» Written problem
Find every line in the rows below that contains the word "yellow", and copy each of those lines out in full. Matches must have the same uppercase and lowercase letters.

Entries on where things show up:
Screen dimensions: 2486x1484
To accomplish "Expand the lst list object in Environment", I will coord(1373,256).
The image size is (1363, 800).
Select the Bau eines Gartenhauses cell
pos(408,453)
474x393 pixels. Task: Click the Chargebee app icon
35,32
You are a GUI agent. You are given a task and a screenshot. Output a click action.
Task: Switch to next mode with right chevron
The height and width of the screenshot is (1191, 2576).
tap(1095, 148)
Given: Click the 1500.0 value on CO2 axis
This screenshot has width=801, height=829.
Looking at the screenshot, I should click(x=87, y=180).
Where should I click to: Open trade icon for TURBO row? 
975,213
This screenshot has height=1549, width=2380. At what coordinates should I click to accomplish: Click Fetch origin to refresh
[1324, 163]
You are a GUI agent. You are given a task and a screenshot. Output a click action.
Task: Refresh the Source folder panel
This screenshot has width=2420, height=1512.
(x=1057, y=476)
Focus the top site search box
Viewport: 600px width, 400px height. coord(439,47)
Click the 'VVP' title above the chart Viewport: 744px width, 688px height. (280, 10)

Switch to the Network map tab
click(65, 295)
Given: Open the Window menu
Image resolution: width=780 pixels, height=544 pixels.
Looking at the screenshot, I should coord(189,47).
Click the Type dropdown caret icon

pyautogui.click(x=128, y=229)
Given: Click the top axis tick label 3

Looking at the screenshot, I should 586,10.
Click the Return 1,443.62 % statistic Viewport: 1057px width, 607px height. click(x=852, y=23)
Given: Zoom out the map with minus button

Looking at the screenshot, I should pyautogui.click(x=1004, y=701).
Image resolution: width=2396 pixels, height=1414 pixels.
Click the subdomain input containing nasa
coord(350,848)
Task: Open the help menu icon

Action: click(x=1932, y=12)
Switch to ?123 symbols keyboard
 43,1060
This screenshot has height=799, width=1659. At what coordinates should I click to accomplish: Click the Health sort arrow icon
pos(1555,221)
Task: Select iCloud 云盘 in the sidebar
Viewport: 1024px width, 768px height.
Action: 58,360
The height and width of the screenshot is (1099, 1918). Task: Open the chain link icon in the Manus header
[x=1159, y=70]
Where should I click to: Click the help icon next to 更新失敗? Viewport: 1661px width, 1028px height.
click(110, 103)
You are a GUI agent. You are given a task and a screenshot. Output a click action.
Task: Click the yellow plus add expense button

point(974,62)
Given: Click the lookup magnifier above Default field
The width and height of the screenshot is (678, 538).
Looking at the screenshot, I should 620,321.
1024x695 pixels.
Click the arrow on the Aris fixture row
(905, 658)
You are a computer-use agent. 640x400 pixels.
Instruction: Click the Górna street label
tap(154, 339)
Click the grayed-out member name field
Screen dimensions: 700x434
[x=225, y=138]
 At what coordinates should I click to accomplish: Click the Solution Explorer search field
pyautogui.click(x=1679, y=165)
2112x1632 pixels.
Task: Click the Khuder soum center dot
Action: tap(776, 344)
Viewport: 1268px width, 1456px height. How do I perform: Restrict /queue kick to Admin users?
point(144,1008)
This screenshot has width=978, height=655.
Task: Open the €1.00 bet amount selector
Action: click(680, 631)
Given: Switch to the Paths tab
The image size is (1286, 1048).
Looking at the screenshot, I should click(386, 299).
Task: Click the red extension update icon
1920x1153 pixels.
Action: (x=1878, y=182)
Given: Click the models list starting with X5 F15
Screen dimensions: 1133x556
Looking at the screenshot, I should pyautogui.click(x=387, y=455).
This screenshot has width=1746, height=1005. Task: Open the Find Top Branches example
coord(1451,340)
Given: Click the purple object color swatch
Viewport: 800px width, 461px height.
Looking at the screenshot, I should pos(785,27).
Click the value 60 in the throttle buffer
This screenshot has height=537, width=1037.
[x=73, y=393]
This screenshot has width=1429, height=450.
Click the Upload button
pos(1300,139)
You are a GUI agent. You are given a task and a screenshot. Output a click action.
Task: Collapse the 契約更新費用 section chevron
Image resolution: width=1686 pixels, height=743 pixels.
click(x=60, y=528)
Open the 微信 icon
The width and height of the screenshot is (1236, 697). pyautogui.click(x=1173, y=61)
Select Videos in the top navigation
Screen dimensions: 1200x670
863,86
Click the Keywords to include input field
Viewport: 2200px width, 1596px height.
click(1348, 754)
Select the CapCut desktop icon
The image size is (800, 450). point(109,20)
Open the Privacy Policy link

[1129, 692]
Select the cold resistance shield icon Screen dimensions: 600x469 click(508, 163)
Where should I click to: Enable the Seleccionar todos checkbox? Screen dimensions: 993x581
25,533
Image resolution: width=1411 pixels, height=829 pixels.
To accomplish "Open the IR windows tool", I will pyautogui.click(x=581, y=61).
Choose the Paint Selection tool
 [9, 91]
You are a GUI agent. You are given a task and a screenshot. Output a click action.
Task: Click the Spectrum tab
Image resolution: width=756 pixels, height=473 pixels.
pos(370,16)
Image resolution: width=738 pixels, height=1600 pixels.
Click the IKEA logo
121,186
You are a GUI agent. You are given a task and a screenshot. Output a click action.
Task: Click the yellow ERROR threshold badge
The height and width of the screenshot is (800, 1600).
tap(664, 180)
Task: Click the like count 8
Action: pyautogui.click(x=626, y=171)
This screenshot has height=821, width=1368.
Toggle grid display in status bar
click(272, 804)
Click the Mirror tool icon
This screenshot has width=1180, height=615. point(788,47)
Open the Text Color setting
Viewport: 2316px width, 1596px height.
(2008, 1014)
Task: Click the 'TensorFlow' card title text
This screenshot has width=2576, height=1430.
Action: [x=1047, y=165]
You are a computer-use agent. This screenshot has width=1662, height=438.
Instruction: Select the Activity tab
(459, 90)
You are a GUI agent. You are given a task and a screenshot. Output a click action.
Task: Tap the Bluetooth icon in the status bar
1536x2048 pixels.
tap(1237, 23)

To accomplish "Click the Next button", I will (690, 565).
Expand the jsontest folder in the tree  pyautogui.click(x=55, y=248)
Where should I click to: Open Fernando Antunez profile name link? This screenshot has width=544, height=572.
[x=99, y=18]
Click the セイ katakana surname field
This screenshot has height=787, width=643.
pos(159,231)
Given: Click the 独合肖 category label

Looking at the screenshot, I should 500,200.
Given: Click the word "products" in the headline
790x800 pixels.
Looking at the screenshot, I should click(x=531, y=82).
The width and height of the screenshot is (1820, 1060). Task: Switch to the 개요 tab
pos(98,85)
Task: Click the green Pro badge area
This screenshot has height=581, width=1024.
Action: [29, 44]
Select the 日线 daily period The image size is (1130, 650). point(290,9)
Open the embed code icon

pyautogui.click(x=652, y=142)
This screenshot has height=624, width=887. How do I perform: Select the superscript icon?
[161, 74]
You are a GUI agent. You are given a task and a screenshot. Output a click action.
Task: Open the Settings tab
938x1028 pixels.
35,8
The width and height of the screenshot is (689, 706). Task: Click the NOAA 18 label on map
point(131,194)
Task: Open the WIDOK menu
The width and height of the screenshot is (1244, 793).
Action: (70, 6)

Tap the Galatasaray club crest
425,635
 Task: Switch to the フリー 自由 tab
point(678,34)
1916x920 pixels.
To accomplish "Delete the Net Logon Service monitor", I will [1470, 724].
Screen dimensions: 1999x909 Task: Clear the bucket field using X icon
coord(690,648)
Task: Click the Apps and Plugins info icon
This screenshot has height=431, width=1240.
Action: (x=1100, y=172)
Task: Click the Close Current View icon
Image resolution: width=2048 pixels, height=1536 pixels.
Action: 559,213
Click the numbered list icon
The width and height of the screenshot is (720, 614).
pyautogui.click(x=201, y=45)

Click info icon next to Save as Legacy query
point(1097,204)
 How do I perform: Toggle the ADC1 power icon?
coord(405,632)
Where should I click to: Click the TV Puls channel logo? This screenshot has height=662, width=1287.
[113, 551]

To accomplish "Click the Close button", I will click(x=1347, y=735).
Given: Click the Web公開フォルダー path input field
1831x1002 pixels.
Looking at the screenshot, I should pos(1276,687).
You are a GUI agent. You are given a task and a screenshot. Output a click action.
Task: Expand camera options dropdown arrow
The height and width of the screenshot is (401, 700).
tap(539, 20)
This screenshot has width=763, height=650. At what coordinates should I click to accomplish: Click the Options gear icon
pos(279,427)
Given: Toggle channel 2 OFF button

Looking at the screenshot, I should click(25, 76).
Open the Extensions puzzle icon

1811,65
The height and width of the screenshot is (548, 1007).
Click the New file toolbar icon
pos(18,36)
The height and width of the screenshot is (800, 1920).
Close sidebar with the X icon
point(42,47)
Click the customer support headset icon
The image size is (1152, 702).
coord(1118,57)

» Written answer
Task: Click the yellow plus add expense button
Task: Click the yellow ERROR threshold badge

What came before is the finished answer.